Value is taken to be value / cost.
- Popularity gives a base score, loosely tied to magnitude of traffic
- 50 for top 10
- 25 for top 50
- 10 for top 150
- 5 for top 500
- otherwise 1
- Add up the populations of the added languages and multiply based on total:
- 20 for >= 1 billion
- 10 for >= 0.1 billion
- 5 for >= 0.01 billion
- 2 for >= 1 million
- 1.1 for >= 0.1 million
- otherwise 1
- Ease of update
- Other value signals
- For example, we might boost known growth areas
Based on discussion with @davelab6, assume that:
- Getting setup to modify a font at all is expensive
- Glyph 1 costs 1 unit
- Glyph 2..n cost 0.1 units each
- 1 glyph for 1 unit, 11 glyphs for 2 units, etc
- Modifying multiple static fonts or a variable font costs more than a single static font
- For a static family, multiply cost by 0.9 + 0.1 * number of fonts
- x 1.0 for a single static font, x 1.8 for a family with 9 static weights, etc
- For a variable family, multiply cost by 1 + 2^(num_axes - 1)
- If there are multiple fonts (e.g.
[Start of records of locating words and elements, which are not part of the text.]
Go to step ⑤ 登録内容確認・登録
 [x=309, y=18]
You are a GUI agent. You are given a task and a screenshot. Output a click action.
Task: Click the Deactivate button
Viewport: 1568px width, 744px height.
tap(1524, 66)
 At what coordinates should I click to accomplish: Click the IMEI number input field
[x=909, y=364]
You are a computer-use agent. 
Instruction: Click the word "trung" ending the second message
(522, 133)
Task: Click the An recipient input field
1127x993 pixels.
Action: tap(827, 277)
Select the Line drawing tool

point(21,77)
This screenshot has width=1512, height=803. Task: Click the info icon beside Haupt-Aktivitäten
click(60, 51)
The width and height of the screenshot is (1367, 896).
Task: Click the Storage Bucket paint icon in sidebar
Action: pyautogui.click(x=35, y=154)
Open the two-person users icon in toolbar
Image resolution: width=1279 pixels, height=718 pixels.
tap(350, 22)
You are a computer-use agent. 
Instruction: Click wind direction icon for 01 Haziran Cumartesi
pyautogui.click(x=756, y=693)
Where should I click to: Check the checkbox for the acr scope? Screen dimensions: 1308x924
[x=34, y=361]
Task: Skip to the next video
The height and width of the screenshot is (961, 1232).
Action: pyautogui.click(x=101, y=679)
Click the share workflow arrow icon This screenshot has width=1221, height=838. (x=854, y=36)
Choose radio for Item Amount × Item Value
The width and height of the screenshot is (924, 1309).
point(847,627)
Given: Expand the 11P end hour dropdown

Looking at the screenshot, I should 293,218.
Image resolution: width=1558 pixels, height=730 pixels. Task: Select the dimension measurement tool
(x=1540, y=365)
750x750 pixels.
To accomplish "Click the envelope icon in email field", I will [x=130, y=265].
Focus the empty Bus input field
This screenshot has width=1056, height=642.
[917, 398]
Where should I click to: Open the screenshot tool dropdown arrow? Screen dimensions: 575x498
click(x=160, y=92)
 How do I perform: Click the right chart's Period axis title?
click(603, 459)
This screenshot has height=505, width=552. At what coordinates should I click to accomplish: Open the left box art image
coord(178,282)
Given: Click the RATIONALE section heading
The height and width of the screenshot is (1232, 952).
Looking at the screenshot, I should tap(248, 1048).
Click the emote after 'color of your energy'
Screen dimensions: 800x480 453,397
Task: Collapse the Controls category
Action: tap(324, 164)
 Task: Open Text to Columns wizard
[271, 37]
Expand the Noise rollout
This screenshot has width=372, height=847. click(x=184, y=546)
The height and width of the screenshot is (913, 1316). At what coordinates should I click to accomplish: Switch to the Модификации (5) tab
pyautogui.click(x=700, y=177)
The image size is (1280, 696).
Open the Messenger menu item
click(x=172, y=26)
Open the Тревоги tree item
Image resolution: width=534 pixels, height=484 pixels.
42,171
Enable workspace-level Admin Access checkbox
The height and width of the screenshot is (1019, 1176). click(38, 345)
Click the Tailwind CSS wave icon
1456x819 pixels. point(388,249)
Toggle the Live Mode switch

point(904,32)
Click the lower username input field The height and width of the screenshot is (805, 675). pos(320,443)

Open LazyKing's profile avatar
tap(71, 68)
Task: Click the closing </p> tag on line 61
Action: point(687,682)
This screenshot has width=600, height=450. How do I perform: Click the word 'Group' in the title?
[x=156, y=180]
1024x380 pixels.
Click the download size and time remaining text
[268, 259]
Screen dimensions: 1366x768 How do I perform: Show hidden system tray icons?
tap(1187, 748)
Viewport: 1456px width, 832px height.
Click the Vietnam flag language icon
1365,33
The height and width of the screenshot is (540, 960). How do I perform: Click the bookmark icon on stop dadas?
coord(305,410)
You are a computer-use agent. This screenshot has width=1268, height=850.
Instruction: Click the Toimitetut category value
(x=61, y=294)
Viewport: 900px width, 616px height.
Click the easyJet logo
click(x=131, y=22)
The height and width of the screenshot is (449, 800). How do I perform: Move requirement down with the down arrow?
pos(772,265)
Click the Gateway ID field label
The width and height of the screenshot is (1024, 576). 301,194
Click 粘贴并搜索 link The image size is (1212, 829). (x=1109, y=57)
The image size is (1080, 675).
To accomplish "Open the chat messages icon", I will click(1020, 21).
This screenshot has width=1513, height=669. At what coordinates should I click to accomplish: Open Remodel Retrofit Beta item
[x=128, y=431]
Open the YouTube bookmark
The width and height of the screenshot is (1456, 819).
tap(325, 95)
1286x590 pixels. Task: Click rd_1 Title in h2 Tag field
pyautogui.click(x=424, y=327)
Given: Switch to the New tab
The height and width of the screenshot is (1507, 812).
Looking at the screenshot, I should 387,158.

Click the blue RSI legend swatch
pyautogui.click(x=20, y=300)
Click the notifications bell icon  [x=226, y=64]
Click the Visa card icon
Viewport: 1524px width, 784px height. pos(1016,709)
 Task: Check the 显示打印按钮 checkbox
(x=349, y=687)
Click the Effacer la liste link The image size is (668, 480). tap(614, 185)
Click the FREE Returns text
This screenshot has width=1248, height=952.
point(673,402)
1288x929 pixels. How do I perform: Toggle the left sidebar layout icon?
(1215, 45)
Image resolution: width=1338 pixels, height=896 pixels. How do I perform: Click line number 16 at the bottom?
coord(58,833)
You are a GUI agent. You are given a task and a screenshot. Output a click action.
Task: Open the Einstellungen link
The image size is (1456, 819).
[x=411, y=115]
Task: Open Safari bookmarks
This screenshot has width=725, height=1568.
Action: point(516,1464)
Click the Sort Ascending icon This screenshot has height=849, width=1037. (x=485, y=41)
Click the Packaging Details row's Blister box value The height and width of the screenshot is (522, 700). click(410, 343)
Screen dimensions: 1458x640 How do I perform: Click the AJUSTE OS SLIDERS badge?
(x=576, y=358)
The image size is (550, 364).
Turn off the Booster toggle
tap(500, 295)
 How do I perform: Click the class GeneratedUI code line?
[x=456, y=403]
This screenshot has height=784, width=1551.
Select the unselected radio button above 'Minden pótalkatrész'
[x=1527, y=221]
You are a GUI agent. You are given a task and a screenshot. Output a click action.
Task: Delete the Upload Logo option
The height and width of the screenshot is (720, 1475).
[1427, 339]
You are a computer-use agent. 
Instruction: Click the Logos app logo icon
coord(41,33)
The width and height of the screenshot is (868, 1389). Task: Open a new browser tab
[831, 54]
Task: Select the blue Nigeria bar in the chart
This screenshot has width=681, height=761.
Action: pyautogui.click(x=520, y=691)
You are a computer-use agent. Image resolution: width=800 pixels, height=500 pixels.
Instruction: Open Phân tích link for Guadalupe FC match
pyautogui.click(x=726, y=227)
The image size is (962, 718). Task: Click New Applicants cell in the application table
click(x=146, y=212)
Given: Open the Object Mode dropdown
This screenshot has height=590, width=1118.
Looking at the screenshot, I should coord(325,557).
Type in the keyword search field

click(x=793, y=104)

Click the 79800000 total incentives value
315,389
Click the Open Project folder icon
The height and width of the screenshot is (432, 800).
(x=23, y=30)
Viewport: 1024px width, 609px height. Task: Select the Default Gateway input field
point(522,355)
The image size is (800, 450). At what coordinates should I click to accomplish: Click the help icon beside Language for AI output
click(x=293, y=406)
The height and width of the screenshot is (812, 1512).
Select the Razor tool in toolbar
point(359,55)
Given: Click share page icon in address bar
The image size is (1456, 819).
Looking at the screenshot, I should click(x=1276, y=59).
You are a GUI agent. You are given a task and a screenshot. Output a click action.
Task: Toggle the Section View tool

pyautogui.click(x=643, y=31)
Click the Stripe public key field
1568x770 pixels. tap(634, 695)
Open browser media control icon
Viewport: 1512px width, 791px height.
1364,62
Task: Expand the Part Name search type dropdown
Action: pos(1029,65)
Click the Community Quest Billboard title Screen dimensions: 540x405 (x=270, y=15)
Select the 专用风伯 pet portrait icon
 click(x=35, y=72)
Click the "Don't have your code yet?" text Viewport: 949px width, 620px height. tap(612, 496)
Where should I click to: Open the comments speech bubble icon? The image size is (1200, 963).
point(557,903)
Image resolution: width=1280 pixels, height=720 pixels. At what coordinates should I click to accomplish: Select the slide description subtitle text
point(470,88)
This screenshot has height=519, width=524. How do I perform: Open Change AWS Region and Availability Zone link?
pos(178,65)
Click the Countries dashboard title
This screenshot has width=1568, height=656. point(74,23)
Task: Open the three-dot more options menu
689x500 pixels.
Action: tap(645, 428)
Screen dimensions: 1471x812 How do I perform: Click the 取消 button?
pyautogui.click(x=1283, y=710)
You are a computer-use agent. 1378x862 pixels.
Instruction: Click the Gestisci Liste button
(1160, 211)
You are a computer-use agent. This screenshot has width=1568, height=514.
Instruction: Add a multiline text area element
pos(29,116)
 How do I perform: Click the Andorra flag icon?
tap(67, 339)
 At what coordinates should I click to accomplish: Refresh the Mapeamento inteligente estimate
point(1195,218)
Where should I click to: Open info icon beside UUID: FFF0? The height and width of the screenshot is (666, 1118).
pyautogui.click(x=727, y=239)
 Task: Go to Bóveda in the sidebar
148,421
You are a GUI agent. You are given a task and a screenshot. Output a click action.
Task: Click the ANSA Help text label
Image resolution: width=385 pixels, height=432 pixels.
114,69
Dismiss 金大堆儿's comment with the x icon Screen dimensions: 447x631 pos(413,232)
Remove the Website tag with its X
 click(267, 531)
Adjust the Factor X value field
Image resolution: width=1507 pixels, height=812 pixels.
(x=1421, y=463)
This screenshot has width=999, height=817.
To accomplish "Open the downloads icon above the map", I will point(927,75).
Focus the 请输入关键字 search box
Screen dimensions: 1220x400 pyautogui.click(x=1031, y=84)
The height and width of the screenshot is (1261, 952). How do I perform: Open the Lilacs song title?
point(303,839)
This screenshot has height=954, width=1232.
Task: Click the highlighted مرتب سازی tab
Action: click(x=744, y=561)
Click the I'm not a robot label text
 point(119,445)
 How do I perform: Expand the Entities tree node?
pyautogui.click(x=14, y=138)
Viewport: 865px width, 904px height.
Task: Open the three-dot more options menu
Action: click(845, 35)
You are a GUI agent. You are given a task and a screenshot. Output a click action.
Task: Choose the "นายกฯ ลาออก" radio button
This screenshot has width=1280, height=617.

Regular/Italic) multiply by 1.5
- x 2.0 for weight variable, x 3.0 for weight+width variable, x 17.0 for Recursive with 5 axes
- This makes adding glyphs to Flex fonts very expensive ... which is perhaps accurate?
- For a static family, multiply cost by 0.9 + 0.1 * number of fonts
TODO: multiply cost by 2 (?) if family is hard to update
- data source https://github.com/googlefonts/gf-dashboard/blob/main/cache.json (courtesy of Simon)
- A family is hard to update unless it has_upstream and last_updated is within ... maybe 2 years ...
# in a venv
$ pip install -e .
$ gf_glyph_expansion
9295 to add <= 1 and support at least one new language
$ gf_glyph_expansion --max_missing 10
319388 to add <= 10 and support at least one new language
$ gf_glyph_expansion --max_missing 10 --family_filter "^Roboto$"
180 to add <= 10 and support at least one new language
Note that every (family, chars) pair is counted as one so the number of results for one family can be > 1.
# Run at root of google/fonts checkout
import glob
from fontTools.ttLib import TTFont
from gflanguages import LoadLanguages, parse
from gftools import fonts_public_pb2
from gftools.util import google_fonts as fonts
import os
langs = LoadLanguages()
# All the German base exemplars without the capital eszett
cps = parse(langs["de_Latn"].exemplar_chars.base)
cps -= set("ẞ")
counter = 0
for mdfile in glob.glob("ofl/*/METADATA.pb"):
# Find an exemplar font for this family
try:
family_metadata = fonts.ReadProto(fonts_public_pb2.FamilyProto(), mdfile)
exemplar_font_fp = os.path.join(
os.path.dirname(mdfile), fonts.GetExemplarFont(family_metadata).filename
)
exemplar_font = TTFont(exemplar_font_fp)
except Exception as e:
continue
# All encoded codepoints in the font
exemplar_cps = set(chr(x) for x in exemplar_font.getBestCmap().keys())
# Does this font have all the german bases, but does not have capital eszett?
if exemplar_cps.issuperset(cps) and "ẞ" not in exemplar_cps:
counter += 1
print(counter)